In this paper, we propose a secure short-packet communication (SPC) system involving an unmanned aerial vehicle (UAV)-aided relay in the presence of a terrestrial passive eavesdropper. The considered system, which is applicable to various next-generation Internet-of-Things (IoT) networks, exploits a UAV as a mobile relay, facilitating the reliable and secure exchange of intermittent short packets between a pair of remote IoT devices with strict latency. Our objective is to improve the overall secrecy throughput performance of the system by carefully designing key parameters such as the coding blocklengths and the UAV trajectory. However, this inherently poses a challenging optimization problem that is difficult to solve optimally. To address the issue, we propose a low-complexity algorithm inspired by the block successive convex approximation approach, where we divide the original problem into two subproblems and solve them alternately until convergence. Numerical results demonstrate that the proposed design achieves significant performance improvements relative to other benchmarks, and offer valuable insights into determining appropriate coding blocklengths and UAV trajectory.

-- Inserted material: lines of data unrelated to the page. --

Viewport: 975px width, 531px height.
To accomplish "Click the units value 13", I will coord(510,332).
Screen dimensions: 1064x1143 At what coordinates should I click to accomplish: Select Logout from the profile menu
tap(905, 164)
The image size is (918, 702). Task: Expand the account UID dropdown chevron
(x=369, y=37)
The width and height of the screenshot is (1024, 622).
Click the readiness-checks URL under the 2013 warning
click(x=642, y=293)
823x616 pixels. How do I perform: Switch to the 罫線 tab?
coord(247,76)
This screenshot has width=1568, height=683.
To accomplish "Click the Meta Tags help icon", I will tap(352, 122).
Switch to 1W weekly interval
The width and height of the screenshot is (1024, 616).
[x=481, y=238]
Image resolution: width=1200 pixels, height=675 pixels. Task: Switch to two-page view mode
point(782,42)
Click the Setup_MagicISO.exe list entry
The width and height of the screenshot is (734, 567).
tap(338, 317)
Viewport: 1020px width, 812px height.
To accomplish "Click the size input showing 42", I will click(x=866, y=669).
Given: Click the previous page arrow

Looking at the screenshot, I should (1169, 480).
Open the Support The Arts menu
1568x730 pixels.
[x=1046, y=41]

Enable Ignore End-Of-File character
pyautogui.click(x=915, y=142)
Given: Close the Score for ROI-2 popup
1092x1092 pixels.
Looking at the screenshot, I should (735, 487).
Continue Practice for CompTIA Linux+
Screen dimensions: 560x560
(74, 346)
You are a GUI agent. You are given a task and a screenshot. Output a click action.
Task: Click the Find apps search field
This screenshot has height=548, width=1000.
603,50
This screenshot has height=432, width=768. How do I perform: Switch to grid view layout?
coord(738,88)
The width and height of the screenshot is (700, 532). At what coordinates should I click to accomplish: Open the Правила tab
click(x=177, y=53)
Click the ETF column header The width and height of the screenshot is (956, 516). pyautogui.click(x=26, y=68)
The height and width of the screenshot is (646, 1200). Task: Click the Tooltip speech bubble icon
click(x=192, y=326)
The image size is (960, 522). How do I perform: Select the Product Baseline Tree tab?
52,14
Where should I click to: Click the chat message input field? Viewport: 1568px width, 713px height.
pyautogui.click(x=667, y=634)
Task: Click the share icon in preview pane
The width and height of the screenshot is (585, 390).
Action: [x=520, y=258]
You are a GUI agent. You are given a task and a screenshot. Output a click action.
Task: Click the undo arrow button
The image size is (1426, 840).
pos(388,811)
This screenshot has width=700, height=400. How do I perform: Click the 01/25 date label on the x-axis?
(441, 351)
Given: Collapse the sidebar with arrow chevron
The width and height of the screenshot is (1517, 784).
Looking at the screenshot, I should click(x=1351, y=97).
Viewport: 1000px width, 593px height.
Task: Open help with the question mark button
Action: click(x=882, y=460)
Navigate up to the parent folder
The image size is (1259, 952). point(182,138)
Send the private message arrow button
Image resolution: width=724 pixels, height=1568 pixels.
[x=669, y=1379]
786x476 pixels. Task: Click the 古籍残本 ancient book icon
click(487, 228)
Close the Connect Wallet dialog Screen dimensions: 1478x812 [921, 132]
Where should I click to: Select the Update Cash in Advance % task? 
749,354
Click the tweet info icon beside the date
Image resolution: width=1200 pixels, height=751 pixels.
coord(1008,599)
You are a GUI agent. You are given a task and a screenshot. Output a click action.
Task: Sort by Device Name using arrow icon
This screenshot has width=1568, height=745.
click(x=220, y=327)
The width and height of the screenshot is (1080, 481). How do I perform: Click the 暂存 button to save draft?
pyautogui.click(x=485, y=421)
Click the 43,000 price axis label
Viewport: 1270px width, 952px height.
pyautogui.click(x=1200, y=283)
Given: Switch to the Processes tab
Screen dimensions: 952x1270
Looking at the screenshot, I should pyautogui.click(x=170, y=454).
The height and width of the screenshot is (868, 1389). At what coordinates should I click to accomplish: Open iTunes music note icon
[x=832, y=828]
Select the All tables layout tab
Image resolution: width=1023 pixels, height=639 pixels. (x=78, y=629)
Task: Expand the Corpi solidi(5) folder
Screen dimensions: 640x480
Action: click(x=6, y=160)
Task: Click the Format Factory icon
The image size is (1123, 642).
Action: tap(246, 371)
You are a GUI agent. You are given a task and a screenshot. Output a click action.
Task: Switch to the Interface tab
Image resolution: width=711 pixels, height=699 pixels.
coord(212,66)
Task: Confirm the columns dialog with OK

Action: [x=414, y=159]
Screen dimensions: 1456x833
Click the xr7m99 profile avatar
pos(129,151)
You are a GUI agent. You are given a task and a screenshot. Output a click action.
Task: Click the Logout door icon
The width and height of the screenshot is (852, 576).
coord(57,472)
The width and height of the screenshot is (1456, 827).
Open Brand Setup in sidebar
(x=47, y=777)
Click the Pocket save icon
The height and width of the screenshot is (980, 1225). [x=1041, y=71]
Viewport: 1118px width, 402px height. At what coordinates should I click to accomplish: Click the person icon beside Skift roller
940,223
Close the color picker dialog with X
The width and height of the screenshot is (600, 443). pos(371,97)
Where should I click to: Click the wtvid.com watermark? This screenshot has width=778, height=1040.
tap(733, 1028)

翻译：本文提出了一种安全短包通信系统，该系统在存在地面被动窃听者的情况下，采用无人机辅助中继。所考虑的系统适用于多种下一代物联网网络，利用无人机作为移动中继，促进一对远程物联网设备间具有严格时延要求的间歇性短包可靠安全交换。我们的目标是通过精心设计编码分组长度和无人机轨迹等关键参数来提升系统的整体保密吞吐量性能。然而，这本质上构成一个难以最优求解的挑战性优化问题。为解决该问题，我们提出了一种基于块连续凸逼近方法的低复杂度算法，将原始问题分解为两个子问题并交替求解直至收敛。数值结果表明，所提设计相比其他基准方案实现了显著的性能提升，并为确定合适的编码分组长度和无人机轨迹提供了重要见解。